When one does that, the 2023-24 revised estimate shows a collection of Rs8 for every Rs100 of state income measured as Gross State Domestic Product. Balagopal’s expectation was 8.67% in last year’s budget estimate. Worryingly, he expects this ratio to go down to 7.87% in 2024-25. Kerala’s best record of collecting Rs 11.5 for every Rs 100 of state income has been given a quiet burial. The state has slowly, but steadily, ground down to a low-level equilibrium of efficiency at around 8%.
But its expenditure has not shown any such decline. The mantra here is ‘borrow, borrow more and then even more to pay the earlier borrowings.’ That has landed Kerala in a kind of trap whereby one-fifth or around 20% of the total revenue must be earmarked to pay interest. Add to this the other big commitment of pension payments, which has catapulted from a 10% figure to around 20% or more. These two items together constitute more than 40% of the total revenue, compared to 20% or so for most other states. In 2022-23, this figure stood at 38.6% for Kerala. In 2023-24, it is reported at 41.80%, and the finance minister expects a similar figure in 2024-25. So, for a revenue of Rs 100, he now has just Rs 58 to spend on the rest of the government business.
That the finance minister missed one more opportunity to raise the retirement age and announce a scheme to create more employment should be worrying to the educated youth of the state.
But this budget has flagged other important issues. The full acceptance of the neoliberal economic policy of the Union government is only one such.
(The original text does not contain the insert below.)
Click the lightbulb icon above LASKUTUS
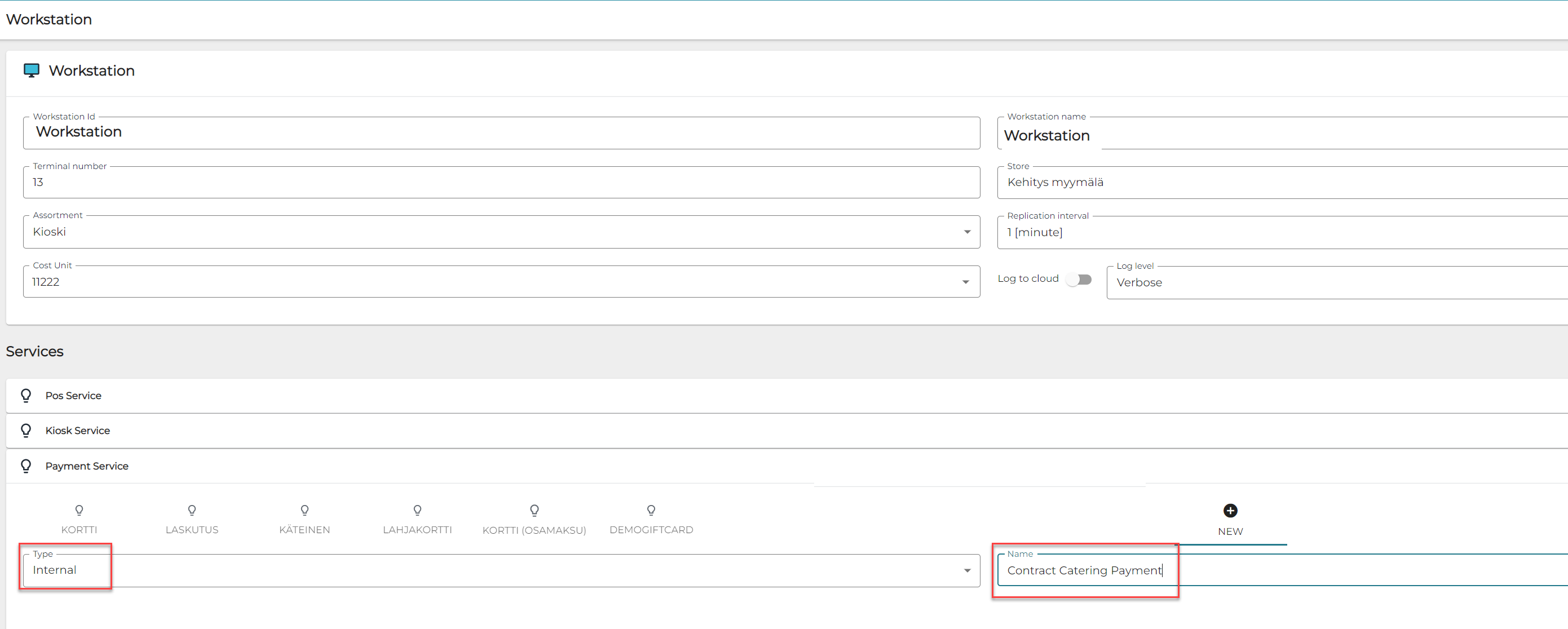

That the economy is doing well with an increased share of the annual flow of remittances is something he has chosen not to talk about because that could lead to inconvenient questions about revenue collection from an additional source of disposable income. While the announcement of welcoming foreign universities into Kerala is path-breaking, the thrust on service sector and the relative neglect of the producing sectors of the economy is worrying. The new pension system exclusively for Kerala government employees is another announcement that needs serious deliberation. One does not know whether this is an effort to open a new source of funding for the government.
The pervasive inefficiency of the governance system has been sought to be concealed through elaborate announcements on allocations and seemingly attractive phrases such as ‘sunrise’. What kind of a sun is going to rise in Kerala is something we will have to wait, watch, and see.